Withholding Tax, VAT and Stamp Duty on Thai Construction Projects

10.09.18 | 15:14 น.
Wirot Poonsuwan

Is an advance payment made by the employer to the contractor after a construction contract is signed a loan from the employer to the contractor or the contractor’s income? This question persists unanswered on the mind of many. Typically, an advance payment is limited by a ceiling not to exceed 15% of the contract price, no matter whether it is a public-sector contract or a private one, with the ceiling in the public sector regulated by a Ministry of Finance regulation. The employer will only make an advance payment after it has received an advance payment bond issued by a bank operating in Thailand. A new regulation for an international bidding allows the bank bond to be issued by a bank overseas.

The bank bond is to secure the contractor’s obligation to repay the advance payment in full in the form of work performance.

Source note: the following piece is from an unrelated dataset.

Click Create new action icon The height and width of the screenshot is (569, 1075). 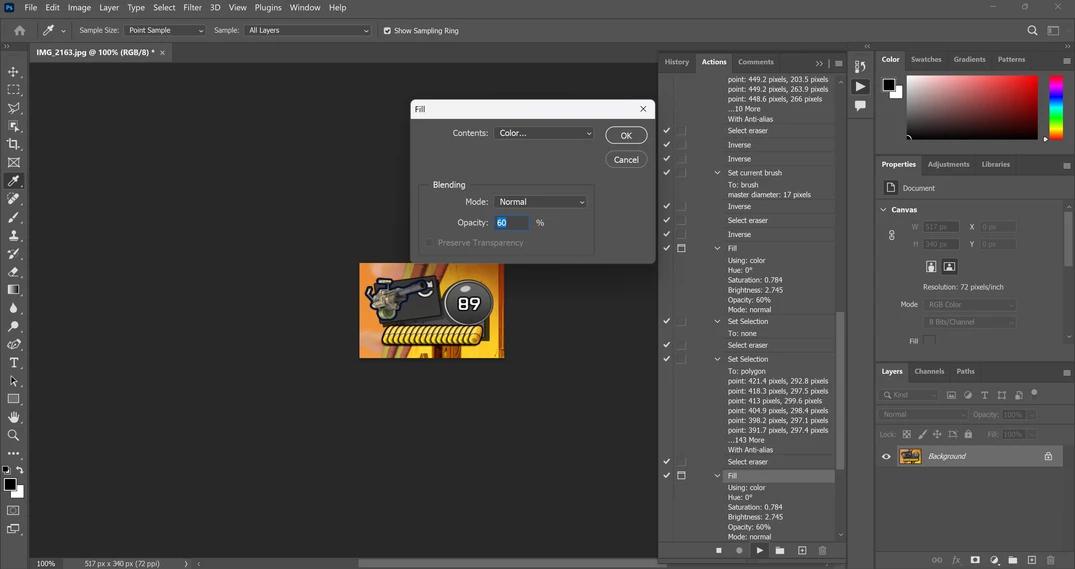tap(802, 550)
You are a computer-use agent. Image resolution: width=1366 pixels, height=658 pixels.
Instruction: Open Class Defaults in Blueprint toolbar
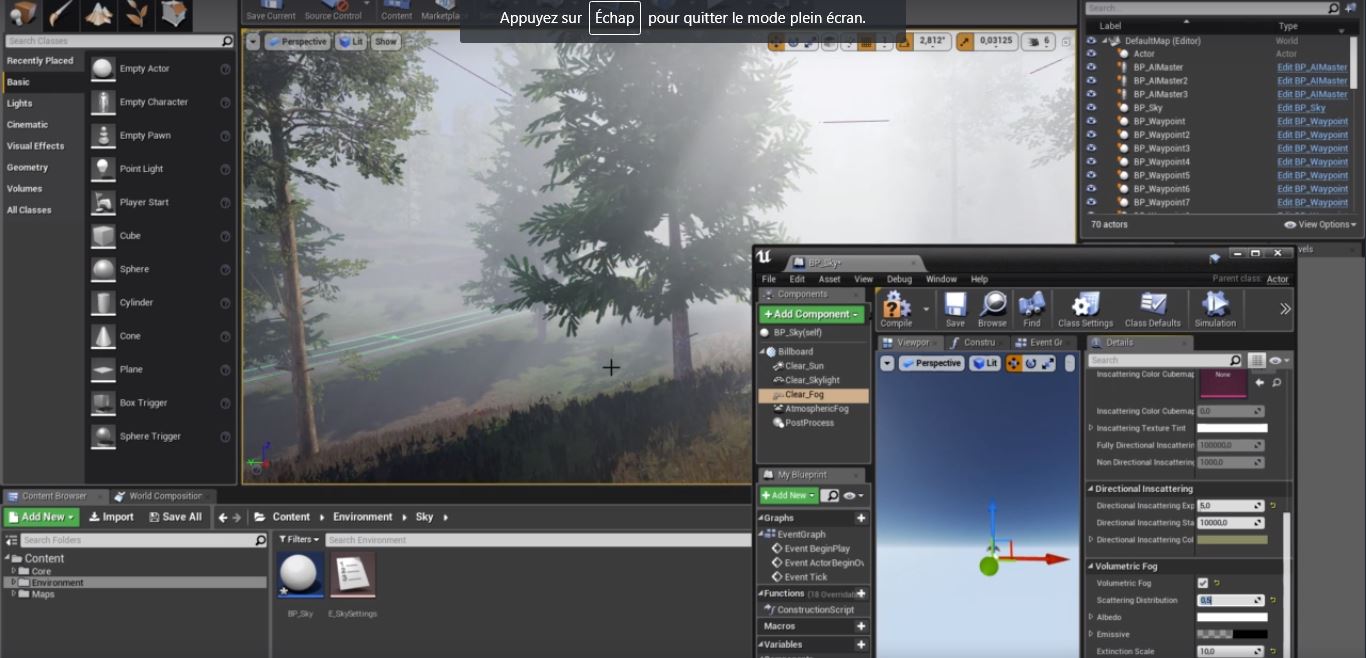[x=1152, y=309]
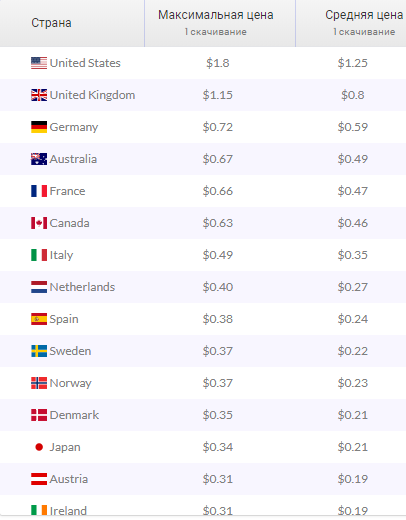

Lopsided form of advance payment bond

A construction contract generally says that when the contractor completes the work for each instalment, such as a monthly instalment, and the employer inspects and has accepted the delivery of the work for such instalment, the employer will issue a certificate of payment to the contractor, which entitles the contractor to receive the amount of a construction service fee stated in the certificate.

10 percent of the amount in the payment certificate will be deducted by the employer for a repayment by the contractor of the advance payment. This deduction and repayment highlights the character of the advance payment as a loan. The 10% deduction keeps going for 10 instalments until all the advance payment is fully repaid.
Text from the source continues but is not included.